Avin meets a rich customer today. He will earn 1 million dollars if he can solve a hard problem. There are n warehouses and m workers. Any worker in the i-th warehouse can handle ai orders per day. The customer wonders whether there exists one worker assignment method satisfying that every warehouse handles the same number of orders every day.
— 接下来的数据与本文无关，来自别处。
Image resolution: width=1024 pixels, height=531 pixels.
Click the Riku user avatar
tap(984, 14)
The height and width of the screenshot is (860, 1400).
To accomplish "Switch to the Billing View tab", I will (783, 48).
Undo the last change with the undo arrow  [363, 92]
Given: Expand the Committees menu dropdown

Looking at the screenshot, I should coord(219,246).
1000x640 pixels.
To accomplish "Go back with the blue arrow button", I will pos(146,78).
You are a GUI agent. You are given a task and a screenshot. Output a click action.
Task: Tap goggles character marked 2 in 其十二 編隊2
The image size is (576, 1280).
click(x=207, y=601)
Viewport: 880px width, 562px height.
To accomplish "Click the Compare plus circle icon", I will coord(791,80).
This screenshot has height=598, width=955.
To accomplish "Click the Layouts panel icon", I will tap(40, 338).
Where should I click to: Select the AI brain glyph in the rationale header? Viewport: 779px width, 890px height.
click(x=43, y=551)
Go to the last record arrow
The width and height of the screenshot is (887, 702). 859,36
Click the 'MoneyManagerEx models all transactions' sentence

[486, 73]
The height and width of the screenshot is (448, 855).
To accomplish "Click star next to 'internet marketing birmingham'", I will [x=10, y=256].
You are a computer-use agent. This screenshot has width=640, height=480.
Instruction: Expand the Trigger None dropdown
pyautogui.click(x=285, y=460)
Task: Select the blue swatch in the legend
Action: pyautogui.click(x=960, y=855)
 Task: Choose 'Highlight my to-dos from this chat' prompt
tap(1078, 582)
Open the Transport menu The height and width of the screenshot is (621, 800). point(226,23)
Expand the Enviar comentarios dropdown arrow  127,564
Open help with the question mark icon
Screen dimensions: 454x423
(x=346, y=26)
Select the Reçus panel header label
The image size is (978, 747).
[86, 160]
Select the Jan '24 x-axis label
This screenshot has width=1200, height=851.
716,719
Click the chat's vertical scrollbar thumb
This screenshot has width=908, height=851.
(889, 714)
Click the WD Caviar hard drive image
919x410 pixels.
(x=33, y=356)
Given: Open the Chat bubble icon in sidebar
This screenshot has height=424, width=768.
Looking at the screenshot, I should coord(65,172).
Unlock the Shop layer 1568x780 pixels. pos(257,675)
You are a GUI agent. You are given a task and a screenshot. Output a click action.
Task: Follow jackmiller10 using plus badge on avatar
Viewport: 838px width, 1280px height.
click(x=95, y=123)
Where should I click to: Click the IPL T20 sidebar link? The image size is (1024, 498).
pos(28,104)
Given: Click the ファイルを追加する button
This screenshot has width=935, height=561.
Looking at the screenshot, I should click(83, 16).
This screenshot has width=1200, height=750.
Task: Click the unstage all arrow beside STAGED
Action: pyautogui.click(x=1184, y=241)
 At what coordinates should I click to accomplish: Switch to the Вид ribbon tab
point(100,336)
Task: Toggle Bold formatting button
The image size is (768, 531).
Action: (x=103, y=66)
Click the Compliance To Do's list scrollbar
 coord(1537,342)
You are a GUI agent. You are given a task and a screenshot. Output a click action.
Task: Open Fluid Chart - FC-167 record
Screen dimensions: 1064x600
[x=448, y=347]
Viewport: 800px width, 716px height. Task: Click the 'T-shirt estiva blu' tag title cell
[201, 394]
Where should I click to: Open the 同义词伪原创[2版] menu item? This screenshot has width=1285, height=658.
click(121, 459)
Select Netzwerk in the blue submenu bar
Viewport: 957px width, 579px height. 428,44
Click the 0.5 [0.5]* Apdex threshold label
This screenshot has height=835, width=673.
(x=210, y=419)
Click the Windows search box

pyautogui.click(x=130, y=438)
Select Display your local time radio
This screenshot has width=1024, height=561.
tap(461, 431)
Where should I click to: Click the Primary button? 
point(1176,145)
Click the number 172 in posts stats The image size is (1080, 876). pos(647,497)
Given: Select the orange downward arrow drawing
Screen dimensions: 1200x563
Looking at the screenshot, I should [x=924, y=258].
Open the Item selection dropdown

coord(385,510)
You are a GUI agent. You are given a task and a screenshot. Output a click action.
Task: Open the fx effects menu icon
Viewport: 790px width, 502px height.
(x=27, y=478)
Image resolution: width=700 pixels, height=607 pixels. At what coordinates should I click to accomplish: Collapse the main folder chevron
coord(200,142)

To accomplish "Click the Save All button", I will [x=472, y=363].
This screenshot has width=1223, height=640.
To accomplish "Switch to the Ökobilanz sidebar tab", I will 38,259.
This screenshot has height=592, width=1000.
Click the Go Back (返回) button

Note that each worker should be assigned to exactly one warehouse and no worker is lazy when working.

Input

The first line contains two integers n (1 ≤ n ≤ 1, 000), m (1 ≤ m ≤ 1018). The second line contains n integers. The i-th integer ai (1 ≤ ai ≤ 10) represents one worker in the i-th warehouse can handle ai orders per day.

Output

If there is a feasible assignment method, print "Yes" in the first line. Then, in the second line, print n integers with the i-th integer representing the number of workers assigned to the i-th warehouse.
Otherwise, print "No" in one line. If there are multiple solutions, any solution is accepted.

Sample Input

2 6
1 2
2 5
1 2

Sample Output

Yes
4 2
No

这道题一开始想的二分没写出来。。后来又用最小公倍数emmmm又卡了（今天就是一直wa wa wa wa。。。自闭）

最后还是二分，不过思路变了，直接求mid值组成的sum，当sum==m时取出mid值，依次输出。

#include<iostream>
#include<string.h>
using namespace std;



int main(){
	int flag;
	long long n,m;

	while(cin>>n>>m){
	long long a[10010];
		
		long long maxx=0;
		
		for(int i=0;i<n;i++){
			cin>>a[i];
			
			maxx=max(maxx,a[i]);
		}
		long long l=0,r=m*maxx,mid;
		flag=0;
		while(l<r){
			mid=(r+l+1)/2;
			long long sum=0;
		for(int i=0;i<n;i++){
			sum+=(mid/a[i]);
		}
			if(sum<m){
				l=mid;
			}
			else if(sum>m){
				r=mid-1;
			}
			else{
				flag=1;
				break;
			}
		}
		if(flag){
			cout<<"Yes"<<endl;
			cout<<mid/a[0];
			for(int i=1;i<n;i++){
				cout<<" "<<mid/a[i];
			}
			cout<<endl;
		}
		else{
			cout<<"No"<<endl;
		}
	}
	return 0;
}